#### EXERCISE BRIEF:
From the listing below, work out how many lines contain "will"; the answer is that number and nothing more.

═══ TASK INPUTS ═══

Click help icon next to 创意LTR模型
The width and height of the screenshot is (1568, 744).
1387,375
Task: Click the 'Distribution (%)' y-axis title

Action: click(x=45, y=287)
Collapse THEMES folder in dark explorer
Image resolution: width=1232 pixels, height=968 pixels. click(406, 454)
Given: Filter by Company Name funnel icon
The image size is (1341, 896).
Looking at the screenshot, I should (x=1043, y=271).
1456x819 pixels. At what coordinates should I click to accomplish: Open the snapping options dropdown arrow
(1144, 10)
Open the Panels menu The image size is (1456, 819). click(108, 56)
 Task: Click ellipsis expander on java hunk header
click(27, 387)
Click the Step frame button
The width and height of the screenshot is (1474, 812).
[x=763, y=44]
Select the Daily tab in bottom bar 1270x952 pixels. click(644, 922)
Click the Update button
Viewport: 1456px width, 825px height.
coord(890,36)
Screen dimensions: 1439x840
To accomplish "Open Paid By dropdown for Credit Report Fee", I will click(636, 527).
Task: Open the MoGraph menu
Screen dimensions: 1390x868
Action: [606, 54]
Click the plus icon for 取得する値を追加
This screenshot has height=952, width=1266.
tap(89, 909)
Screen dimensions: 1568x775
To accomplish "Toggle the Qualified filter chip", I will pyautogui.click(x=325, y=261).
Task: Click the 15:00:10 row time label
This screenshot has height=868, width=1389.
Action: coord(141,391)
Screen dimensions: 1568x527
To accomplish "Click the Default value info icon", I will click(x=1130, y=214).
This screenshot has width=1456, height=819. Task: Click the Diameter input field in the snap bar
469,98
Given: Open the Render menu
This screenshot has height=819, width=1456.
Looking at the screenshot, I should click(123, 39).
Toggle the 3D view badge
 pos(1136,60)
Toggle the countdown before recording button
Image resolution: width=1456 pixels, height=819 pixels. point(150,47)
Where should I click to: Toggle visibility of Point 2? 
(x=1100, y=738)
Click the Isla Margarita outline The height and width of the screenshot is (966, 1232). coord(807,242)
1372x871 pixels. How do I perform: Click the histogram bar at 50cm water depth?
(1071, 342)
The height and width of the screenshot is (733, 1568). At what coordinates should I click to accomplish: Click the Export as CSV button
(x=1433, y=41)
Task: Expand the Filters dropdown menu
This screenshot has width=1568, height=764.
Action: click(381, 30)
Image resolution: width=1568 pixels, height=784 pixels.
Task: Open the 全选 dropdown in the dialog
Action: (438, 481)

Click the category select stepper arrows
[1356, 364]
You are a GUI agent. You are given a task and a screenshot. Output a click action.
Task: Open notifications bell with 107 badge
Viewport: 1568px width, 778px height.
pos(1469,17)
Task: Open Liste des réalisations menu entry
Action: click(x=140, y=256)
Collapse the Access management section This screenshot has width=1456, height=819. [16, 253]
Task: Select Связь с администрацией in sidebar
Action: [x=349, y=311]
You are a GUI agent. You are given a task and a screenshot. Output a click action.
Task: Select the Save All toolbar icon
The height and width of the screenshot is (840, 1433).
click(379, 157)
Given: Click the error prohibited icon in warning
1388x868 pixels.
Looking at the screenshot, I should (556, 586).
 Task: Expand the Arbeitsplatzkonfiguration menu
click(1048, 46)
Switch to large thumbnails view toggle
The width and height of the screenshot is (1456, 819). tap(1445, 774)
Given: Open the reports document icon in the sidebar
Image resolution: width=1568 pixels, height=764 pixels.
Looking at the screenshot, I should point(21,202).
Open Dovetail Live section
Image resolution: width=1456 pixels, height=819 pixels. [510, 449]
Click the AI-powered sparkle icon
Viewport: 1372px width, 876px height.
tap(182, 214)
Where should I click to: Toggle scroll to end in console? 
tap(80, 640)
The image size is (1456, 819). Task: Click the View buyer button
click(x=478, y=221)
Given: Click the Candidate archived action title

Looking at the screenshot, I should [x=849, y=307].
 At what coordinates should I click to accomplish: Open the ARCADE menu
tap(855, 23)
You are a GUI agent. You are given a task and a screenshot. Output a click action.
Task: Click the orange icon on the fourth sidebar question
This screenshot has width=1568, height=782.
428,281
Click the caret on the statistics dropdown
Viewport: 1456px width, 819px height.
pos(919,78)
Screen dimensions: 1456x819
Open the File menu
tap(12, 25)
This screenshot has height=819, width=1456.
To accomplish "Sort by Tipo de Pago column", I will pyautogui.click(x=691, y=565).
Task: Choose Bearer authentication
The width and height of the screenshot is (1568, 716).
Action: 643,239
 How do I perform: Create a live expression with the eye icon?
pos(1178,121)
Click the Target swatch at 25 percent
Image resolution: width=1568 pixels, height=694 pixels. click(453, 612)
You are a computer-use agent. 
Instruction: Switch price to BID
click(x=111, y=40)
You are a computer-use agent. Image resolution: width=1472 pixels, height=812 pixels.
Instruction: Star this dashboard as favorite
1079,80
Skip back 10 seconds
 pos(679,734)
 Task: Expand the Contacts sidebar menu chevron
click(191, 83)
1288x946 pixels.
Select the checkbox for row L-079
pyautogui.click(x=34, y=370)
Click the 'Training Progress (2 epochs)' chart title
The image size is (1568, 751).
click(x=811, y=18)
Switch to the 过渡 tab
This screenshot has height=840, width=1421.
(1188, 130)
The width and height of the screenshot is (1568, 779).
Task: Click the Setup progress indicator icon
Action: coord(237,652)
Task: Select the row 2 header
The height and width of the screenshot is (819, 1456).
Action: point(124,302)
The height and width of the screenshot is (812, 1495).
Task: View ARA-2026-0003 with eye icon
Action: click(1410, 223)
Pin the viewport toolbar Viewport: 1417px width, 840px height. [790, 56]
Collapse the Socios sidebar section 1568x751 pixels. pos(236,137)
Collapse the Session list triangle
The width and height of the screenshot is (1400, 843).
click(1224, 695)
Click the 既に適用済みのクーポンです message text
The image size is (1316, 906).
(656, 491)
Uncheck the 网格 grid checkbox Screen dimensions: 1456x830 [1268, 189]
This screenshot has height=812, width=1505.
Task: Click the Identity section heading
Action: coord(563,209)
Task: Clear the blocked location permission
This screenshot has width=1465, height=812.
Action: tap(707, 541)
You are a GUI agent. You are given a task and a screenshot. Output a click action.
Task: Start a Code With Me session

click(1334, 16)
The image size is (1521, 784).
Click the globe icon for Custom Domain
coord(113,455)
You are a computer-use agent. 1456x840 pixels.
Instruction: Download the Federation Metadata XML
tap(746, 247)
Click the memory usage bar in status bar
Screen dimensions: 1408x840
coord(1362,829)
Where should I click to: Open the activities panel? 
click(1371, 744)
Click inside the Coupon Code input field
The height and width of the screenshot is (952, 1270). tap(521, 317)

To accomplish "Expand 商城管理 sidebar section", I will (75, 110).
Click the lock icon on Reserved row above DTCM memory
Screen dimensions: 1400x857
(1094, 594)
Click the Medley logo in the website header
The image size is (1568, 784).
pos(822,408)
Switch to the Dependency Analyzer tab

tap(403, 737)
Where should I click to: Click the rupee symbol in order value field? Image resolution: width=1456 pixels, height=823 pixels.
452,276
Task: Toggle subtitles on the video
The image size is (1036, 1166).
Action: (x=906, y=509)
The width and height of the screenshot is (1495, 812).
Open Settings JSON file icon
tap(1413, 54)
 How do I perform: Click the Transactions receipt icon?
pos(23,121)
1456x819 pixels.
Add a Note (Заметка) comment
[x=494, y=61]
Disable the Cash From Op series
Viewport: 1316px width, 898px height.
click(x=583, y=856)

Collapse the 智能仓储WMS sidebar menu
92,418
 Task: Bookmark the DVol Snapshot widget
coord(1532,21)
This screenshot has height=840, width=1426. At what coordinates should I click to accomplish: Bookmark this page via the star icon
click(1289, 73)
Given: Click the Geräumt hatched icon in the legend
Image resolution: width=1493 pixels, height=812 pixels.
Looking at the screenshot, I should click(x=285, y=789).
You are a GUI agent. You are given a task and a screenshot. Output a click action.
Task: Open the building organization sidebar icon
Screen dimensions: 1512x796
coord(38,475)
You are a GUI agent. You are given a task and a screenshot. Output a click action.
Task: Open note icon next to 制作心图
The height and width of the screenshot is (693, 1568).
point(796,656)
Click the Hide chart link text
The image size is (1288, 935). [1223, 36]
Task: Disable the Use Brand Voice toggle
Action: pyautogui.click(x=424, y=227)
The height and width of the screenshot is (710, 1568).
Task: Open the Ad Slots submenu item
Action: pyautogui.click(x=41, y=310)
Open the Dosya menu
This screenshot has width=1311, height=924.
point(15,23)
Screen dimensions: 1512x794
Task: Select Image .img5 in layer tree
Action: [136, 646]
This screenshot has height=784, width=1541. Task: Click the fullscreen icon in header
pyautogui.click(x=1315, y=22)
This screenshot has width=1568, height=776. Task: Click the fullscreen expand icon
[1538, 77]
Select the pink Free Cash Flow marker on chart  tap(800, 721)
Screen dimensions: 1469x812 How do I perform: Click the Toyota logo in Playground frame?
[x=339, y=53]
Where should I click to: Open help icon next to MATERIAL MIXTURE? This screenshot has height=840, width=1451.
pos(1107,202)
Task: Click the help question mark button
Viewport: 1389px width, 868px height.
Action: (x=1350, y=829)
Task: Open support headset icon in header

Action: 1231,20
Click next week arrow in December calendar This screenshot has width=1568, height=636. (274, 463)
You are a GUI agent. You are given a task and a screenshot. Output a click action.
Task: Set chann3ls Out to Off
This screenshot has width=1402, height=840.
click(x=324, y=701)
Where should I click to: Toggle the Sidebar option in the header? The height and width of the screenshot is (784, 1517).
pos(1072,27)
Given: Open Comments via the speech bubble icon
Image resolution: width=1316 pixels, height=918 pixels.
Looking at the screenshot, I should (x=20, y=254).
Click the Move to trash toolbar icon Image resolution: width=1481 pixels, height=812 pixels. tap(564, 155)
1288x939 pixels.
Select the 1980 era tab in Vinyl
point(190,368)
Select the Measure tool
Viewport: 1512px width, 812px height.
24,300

═══

#### RESULT:
5